Many forces are currently arrayed against the truth that God has both inscribed in the human heart through natural law and taught us through divine revelation.
Ever since the Original Sin in the Garden of Eden, humanity has fallen prey to the wiles of the Evil One, tempting us to throw off the sweet and liberating sovereignty of the Lord in order to embrace a radical and sinful autonomy that promises freedom and happiness, but only leads to despair and death. We see this dynamic with alarming clarity in the wake of the sexual revolution.
Artificial contraception and abortion have contributed to the breakdown of marriage and family, the acceptance of sexual activity outside the sacred bond of matrimony, the transgender ideology, and the surgical destruction of children’s bodily integrity.
The sexual revolution promised liberation and joy but has only deeply wounded our culture and destroyed millions of people in the process.

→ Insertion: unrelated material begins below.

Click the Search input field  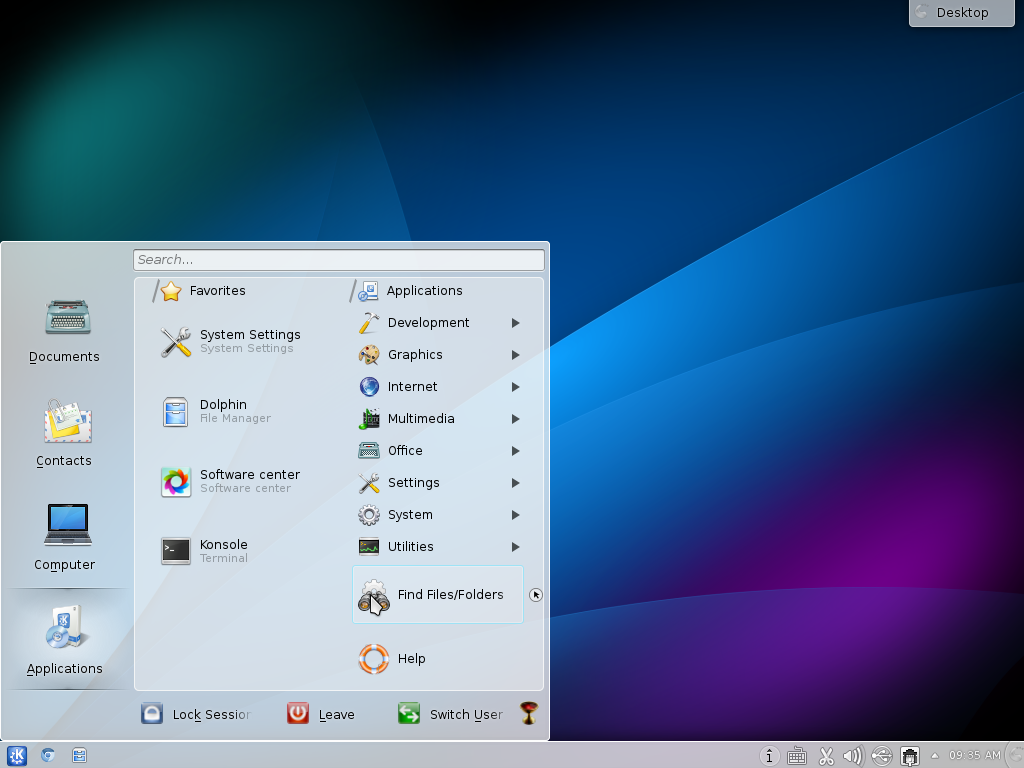pyautogui.click(x=339, y=259)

Embracing a Culture of Life
Born in 1963, I was the last of my parents’ six children.
My father was 46 and my mother was 40 when I came into the world, ages considered old for childbearing back then. I don’t think my conception was planned or expected, yet my parents welcomed this surprise baby with joy and love.
Can we build a culture in which every conceived human life finds acceptance and welcome, regardless of the surrounding circumstances?
Can we show the world a better way to serve both mother and child, so that both can find the necessary resources for a full and abundant life?
Life is God’s greatest gift to us, a privileged participation in His very being, a promise of eternal joy.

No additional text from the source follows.